● **DOCUMENT PASSAGE**
== Segment start ==
Economy

India GDP growth for festival quarter disappoints

Pandemic shadow prolongs on economy as central scales down full-year growth estimates

 
By Joyjeet Das
Published: Monday 28 February 2022

India’s gross domestic product (GDP) grew 5.4 per cent in the third quarter (Q3) of 2021-22, way less than the 8.4 per cent growth for the preceding three months. Also, the GDP for the whole year (ending March 31, 2022) is now expected to grow 8.9 per cent — and not 9.2 per cent as expected earlier — according to the Second Advance Estimates of National Income for the year released by the Union government February 28.

The declined growth rate for October-December 2021 was on the back of an already low 0.5 per cent uptick in the economy in the year-ago period.
== Segment end ==
● **GIVEN MATERIAL**
== Segment start ==
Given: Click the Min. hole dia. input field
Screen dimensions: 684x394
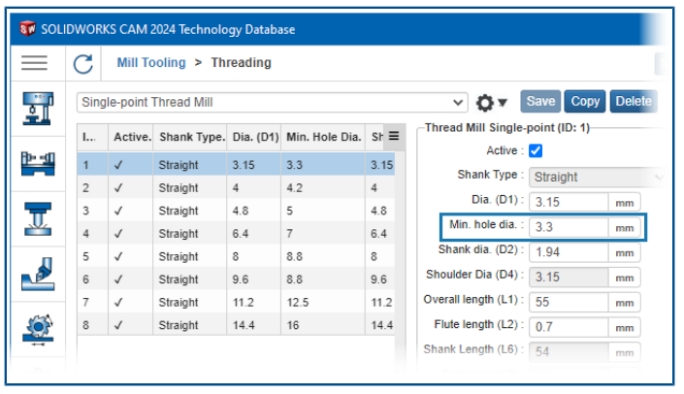Looking at the screenshot, I should [x=568, y=227].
== Segment end ==
● **ASSIGNMENT 1**
In the article on India's GDP growth, what growth rate is now expected for the whole 2021-22 year?
● **ASSIGNMENT 2**
Proceed with the article on India's quarterly GDP growth, picking up after its last sentence.

● **TASK RESPONSE 1**
8.9 per cent

● **TASK RESPONSE 2**
At a sectoral level, the construction industry performed the worst by shrinking 2.8 per cent for the three months ending December. Manufacturing was stagnant (up 0.2 per cent). Here’s what the other categories notched up:

  • Agriculture - 2.6 per cent
  • Mining and quarryinh - 8.8 per cent
  • Electricity, gas, water supply and other utility services - 3.7 per cent
  • Trade, hotels, transport, communication and services related to broadcasting - 6.1 per cent
  • Financial, real estate and professional services - 4.6 per cent
  • Public administration, defence and other services - 16.8 per cent

Agriculture added the most gross value (Rs 6,63,037 crore) after the financial and related services industry, continuing the stellar role it has played in an otherwise unstable phase. 

The bump from public administration and others (Rs 5,08,670 crore, up from Rs 4,35,528 crore a year ago) may indicate government spending to boost the economy.    

The third quarter — the last three months of a calendar year — are typically months when festivals ranging from Durga Puja and Diwali to Christmas and New Year are expected to spur economic activities. Many businesses, both large and small, await the period as it generally bumps up their topline. Families spend on essentials as well as big-ticket buys; many recieve bonus payments and much of that liquidity is cycled back into the economy.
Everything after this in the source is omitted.